── Given information ──
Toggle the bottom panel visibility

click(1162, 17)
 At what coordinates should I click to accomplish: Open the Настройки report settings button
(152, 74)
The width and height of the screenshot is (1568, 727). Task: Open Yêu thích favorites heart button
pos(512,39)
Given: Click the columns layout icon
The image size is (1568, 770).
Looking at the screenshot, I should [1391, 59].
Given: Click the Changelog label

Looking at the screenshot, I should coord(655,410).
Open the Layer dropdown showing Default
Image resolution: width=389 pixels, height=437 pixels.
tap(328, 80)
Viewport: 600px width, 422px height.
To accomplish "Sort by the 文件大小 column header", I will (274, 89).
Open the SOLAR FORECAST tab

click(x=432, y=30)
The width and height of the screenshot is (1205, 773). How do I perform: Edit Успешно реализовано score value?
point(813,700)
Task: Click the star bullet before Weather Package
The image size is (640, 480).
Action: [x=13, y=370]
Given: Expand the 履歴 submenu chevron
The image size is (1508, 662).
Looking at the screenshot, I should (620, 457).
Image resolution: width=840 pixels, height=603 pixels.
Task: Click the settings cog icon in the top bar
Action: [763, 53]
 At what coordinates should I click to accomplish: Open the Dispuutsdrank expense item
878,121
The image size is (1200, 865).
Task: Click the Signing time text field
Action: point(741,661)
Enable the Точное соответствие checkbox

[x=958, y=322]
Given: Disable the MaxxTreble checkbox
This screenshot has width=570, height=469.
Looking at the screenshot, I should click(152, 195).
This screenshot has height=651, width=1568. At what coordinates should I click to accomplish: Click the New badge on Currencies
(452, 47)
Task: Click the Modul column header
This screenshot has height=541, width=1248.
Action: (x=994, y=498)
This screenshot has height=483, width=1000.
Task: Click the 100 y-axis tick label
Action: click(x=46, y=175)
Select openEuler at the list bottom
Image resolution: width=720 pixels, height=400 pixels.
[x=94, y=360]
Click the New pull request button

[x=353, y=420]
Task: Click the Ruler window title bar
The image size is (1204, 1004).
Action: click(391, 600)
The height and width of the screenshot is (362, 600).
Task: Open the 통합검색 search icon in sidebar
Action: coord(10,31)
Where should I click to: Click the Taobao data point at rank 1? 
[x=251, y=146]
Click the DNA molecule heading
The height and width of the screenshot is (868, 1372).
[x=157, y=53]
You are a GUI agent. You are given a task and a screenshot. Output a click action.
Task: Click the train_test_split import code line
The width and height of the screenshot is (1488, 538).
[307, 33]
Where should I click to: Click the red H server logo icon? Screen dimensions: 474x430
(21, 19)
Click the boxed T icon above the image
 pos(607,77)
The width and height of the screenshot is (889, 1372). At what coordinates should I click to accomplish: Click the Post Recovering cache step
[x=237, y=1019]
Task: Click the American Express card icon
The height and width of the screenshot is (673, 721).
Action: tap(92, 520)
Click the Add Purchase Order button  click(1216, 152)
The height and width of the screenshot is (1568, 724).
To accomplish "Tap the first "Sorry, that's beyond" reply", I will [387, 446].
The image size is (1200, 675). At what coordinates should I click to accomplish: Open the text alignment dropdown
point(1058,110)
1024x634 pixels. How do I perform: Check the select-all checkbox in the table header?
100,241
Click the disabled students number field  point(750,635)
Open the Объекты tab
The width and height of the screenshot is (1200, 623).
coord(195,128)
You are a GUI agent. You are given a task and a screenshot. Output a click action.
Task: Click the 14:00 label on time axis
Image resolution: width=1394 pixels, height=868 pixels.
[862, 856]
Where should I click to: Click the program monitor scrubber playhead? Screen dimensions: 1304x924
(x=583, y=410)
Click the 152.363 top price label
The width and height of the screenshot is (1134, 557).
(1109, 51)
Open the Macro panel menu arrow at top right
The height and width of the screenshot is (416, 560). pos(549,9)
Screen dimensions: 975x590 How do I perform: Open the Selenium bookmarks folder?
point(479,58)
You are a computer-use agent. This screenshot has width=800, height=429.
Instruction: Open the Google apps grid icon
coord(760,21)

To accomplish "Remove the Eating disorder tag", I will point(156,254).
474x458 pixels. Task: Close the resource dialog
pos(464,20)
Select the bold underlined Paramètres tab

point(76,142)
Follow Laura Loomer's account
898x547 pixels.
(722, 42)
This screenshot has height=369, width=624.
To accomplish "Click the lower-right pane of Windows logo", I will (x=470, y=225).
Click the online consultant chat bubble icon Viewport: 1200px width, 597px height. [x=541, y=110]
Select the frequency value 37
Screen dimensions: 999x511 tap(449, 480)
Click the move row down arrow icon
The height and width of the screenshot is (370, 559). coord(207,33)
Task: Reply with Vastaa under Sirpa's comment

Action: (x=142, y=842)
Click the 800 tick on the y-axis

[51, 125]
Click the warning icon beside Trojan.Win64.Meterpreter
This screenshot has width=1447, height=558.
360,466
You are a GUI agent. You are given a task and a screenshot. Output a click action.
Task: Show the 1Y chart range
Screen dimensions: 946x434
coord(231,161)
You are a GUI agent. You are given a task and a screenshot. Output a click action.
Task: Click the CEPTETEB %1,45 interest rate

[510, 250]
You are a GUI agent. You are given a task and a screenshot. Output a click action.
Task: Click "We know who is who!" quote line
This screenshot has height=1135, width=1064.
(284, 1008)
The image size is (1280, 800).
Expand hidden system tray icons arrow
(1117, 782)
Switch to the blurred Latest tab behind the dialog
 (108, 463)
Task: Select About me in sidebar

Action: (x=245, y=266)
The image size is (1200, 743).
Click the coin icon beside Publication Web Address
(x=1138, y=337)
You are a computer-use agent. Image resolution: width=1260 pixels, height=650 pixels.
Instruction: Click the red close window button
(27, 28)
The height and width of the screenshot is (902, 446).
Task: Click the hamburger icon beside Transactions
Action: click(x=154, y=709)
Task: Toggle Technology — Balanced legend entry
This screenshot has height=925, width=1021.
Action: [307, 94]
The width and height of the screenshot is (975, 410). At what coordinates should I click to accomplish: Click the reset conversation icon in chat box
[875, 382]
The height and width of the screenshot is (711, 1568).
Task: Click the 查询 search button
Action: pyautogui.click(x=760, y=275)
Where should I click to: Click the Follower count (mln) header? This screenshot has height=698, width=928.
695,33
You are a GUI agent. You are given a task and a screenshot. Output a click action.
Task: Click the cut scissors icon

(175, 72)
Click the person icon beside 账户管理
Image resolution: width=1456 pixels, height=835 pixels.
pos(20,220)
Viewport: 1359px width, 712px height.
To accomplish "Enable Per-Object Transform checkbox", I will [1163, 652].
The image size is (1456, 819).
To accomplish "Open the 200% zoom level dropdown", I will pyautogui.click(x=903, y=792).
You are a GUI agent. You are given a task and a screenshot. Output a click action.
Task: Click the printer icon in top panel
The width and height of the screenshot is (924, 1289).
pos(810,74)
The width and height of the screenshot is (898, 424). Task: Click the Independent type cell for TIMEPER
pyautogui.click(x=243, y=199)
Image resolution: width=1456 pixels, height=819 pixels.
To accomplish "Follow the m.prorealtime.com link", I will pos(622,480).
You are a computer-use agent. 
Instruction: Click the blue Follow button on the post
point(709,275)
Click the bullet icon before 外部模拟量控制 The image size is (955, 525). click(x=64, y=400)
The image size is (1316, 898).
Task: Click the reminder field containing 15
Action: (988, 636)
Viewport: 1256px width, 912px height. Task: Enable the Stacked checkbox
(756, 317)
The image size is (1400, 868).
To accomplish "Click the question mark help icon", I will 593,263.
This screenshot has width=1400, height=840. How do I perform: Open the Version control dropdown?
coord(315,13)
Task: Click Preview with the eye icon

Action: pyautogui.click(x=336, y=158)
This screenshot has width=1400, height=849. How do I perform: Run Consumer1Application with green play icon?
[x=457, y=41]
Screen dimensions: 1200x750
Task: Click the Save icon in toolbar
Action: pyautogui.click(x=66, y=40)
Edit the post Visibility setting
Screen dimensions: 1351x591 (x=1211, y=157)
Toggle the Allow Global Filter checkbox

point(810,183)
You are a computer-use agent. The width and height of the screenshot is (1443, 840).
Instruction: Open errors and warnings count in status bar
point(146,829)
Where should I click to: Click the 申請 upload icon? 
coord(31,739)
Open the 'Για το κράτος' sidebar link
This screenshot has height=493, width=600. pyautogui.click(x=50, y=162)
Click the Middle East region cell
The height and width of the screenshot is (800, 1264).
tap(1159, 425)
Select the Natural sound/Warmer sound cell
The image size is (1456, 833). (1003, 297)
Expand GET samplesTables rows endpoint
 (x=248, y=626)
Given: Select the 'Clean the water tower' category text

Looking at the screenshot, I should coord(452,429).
───
Stated problem | Please write out the items word for word, starting at the line that contains "Image resolution: width=1456 pixels, height=819" and continuing through the last line of the items.

Response |
Image resolution: width=1456 pixels, height=819 pixels.
To accomplish "Follow the m.prorealtime.com link", I will pos(622,480).
You are a computer-use agent. 
Instruction: Click the blue Follow button on the post
point(709,275)
Click the bullet icon before 外部模拟量控制 The image size is (955, 525). click(x=64, y=400)
The image size is (1316, 898).
Task: Click the reminder field containing 15
Action: (988, 636)
Viewport: 1256px width, 912px height. Task: Enable the Stacked checkbox
(756, 317)
The image size is (1400, 868).
To accomplish "Click the question mark help icon", I will 593,263.
This screenshot has width=1400, height=840. How do I perform: Open the Version control dropdown?
coord(315,13)
Task: Click Preview with the eye icon

Action: pyautogui.click(x=336, y=158)
This screenshot has width=1400, height=849. How do I perform: Run Consumer1Application with green play icon?
[x=457, y=41]
Screen dimensions: 1200x750
Task: Click the Save icon in toolbar
Action: pyautogui.click(x=66, y=40)
Edit the post Visibility setting
Screen dimensions: 1351x591 (x=1211, y=157)
Toggle the Allow Global Filter checkbox

point(810,183)
You are a computer-use agent. The width and height of the screenshot is (1443, 840).
Instruction: Open errors and warnings count in status bar
point(146,829)
Where should I click to: Click the 申請 upload icon? 
coord(31,739)
Open the 'Για το κράτος' sidebar link
This screenshot has height=493, width=600. pyautogui.click(x=50, y=162)
Click the Middle East region cell
The height and width of the screenshot is (800, 1264).
tap(1159, 425)
Select the Natural sound/Warmer sound cell
The image size is (1456, 833). (1003, 297)
Expand GET samplesTables rows endpoint
 (x=248, y=626)
Given: Select the 'Clean the water tower' category text

Looking at the screenshot, I should coord(452,429).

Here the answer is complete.